Şarkılar: Gripin, Vazgeçtim Ben Bugün
Evanescence, My Immortal"Üç amacım var, birinci amacım ülkeye gerçek bir özgürlük, ikinci amacım Adnan Atalar'ın istediğini yerine getirmek ve üçüncü amacım," gözlerini kıstı, "senin o siktiğimin kalbinde olmayan vicdan azabını kendimde az da olsa susturabilmek." Yaslandığı yerden doğruldu, üstten üstten X'e baktı. "Daha önce söyledim, yine tekrar edeyim. Tugay Demir Çeviker, kaybederken bile daima kazanır çünkü kumar sadece korkusuz insanların oyunudur."
Bir insanın yapacak bir şeyi kalmadığında ilk olarak bakışlarından bunu anlayabilirdiniz. Ben X'in gözlerinin içine baktığım zaman çaresizlikten başka hiçbir şey göremiyordum. Öyle ki, Tugay'ın cümlelerinin ardından saniyeler geçmiş neredeyse bir dakika dolmuştu fakat aynı ifadeyle ona bakmaya devam ediyordu.
Bu yola başladığımda ilk amacım babamdı sonrasında amacım Tugay'a özgürlüğünü verebilmekti ve zamanla o fütursuz amacım, Tugay'ın istekleriyle aynı ölçüde ama bir o kadar da farklı şekillerde gerçekleşmişti. Yaşam özgürlüğünden ziyade, ailemin intikamını alma arzusuna dönüşmüştü bu savaş. Benim elimi tuttuğunda bile gücünü hissettiren babam, saçlarımı sevmekten bile kaçınsa da babamın emaneti olan annem ve hayatının büyük zamanını acılar içinde geçiren kardeşim Meryem.
X'in bakışları yavaşça bana döndüğünde o bakışlarındaki çaresizlik bana öylesine keyif veriyordu ki, gülümsemeden edemedim. Normalde iğneleyici cümleleri olan X, bu kez beni zaafımdan vurmaya çalışarak "Babana benzediğini düşünüyor musun?" diye sordu, kısık bir sesle. O hiddet, baş kaldırı, üstünlük... Hepsi uçup gitmişti çünkü köşeye sıkışmıştı.

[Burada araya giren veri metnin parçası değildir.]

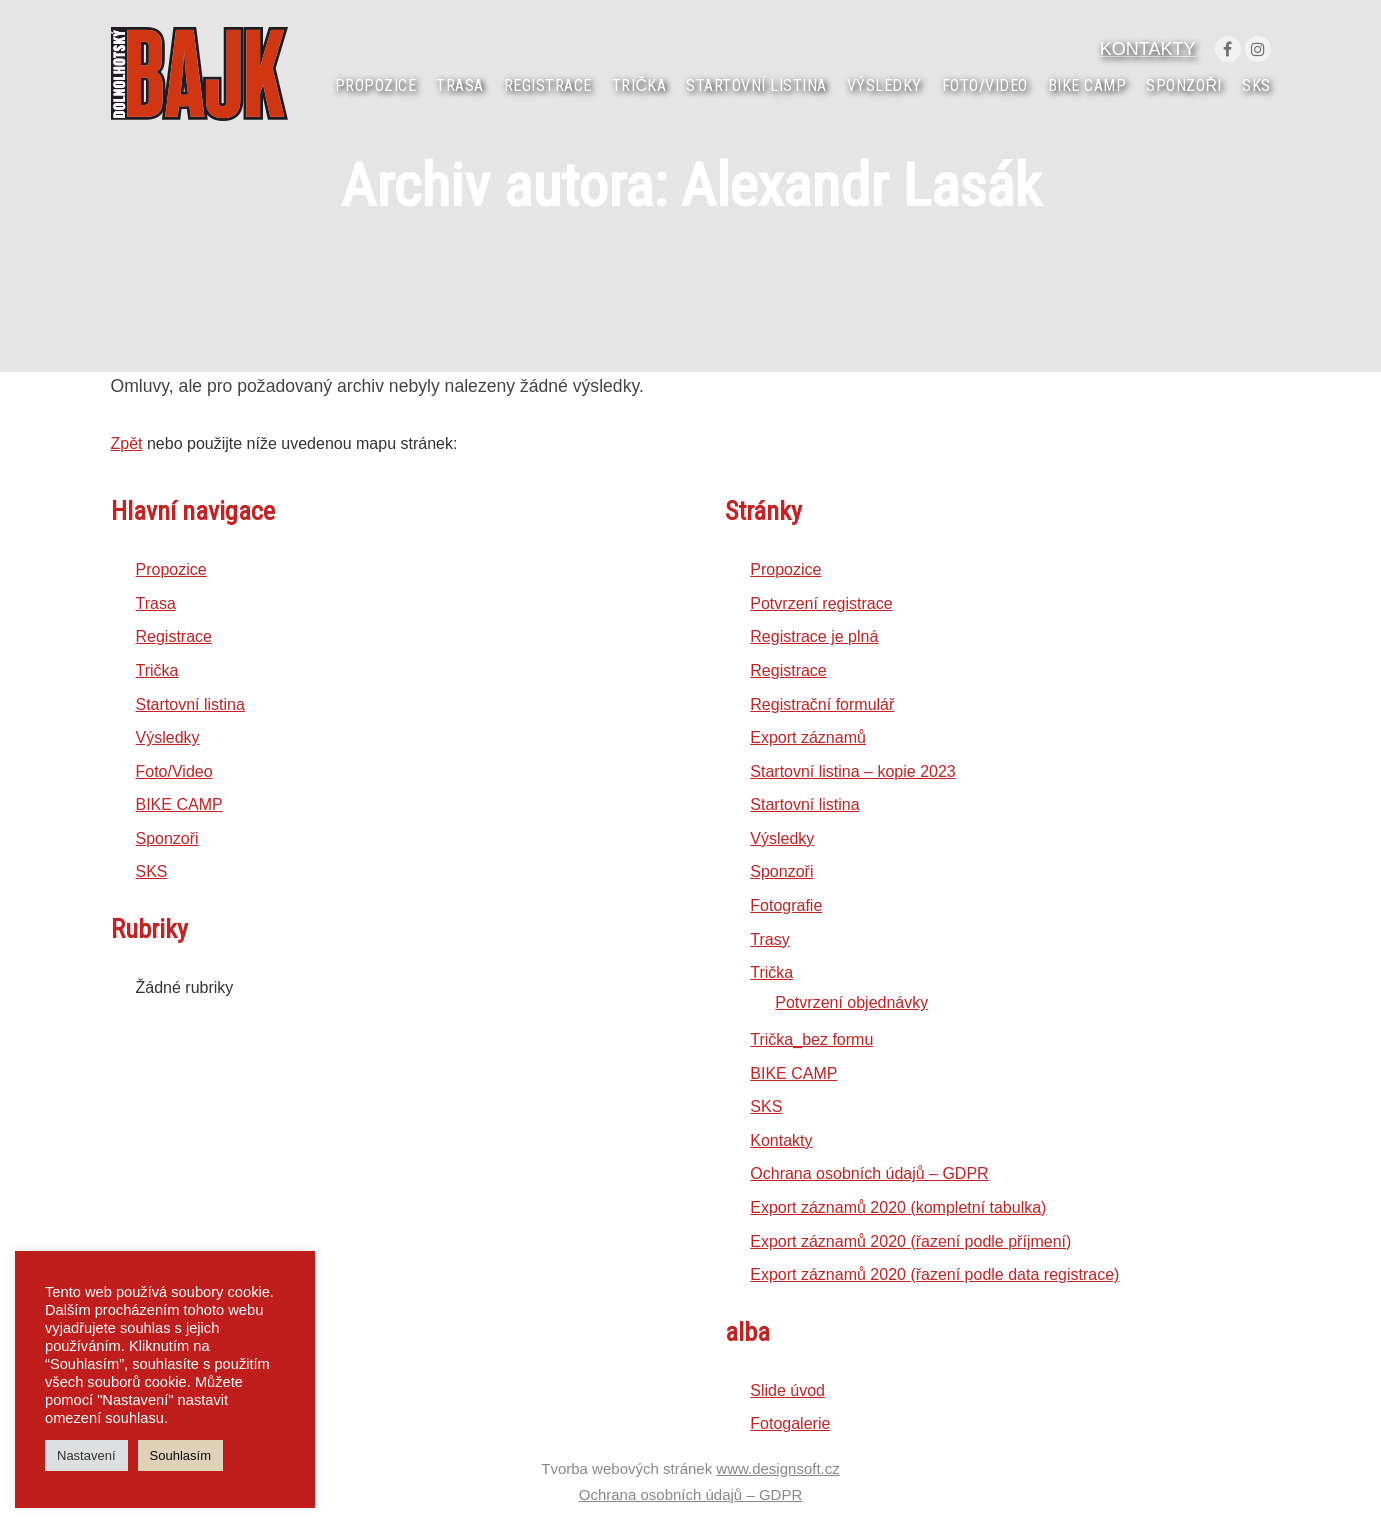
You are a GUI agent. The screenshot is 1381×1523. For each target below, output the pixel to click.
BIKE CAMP (179, 804)
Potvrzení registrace (821, 603)
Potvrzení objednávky (851, 1002)
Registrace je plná (814, 636)
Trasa (156, 603)
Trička (157, 670)
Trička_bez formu (811, 1039)
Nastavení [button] (86, 1455)
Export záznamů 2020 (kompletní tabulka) (898, 1207)
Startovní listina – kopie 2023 (852, 771)
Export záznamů (808, 737)
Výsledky (168, 737)
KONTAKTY (1148, 49)
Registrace (174, 636)
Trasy (769, 939)
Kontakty (781, 1140)
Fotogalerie (790, 1423)
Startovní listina (190, 704)
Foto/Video (174, 771)
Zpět (127, 443)
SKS (152, 871)
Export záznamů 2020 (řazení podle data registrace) (934, 1274)
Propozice (171, 569)
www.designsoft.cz (777, 1468)
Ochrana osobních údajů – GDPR (869, 1173)
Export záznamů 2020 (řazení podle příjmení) (910, 1241)
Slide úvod (787, 1390)
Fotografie (786, 905)
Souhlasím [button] (180, 1455)
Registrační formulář (822, 704)
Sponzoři (167, 838)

"Gün gelecek, babam hakkında konuşurken bile benden izin alman gereken zamanlar gelecek," dediğimde Tugay'ın bir adım gerisinden öne doğru çıktım. "O zamana kadar istediğin kadar konuşabilirsin."
"Hayır," dedi X hızlı bir şekilde. "Sahiden soruyorum sana avukat Eftalya Atalar." Avukatı bilerek vurgulamıştı. "Babana benzediğini düşünüyor musun?" Bir cevap vermeyeceğimi anladığında hızlı bir şekilde devam etti. "Eğer düşünüyorsan yanılıyorsun, senin babanla uzaktan yakından alakan bile yok." Yutkunduğumda yüzümdeki gülümsemeye darbe indirmemesi için çaba sarf ediyordum fakat bu oldukça zordu. "Onunla yollarımı ayırmamın tek nedeni, ahlakı, dürüstlüğü ve adaleti savunmaktan bir an bile vazgeçmemesiydi. Ülkeyi yakabilecekken ve buna gücü varken geri durup ülkeyi kurtarmak için bir çaba sarf etti kendi çapında." Babam hakkında daha fazla konuşmasını istemiyordum ama onu durdurmadım. "Ve mutsuz son." Elini boynuna götürüp kesiyormuş gibi bir hareket yaptı. "O öldürüldü."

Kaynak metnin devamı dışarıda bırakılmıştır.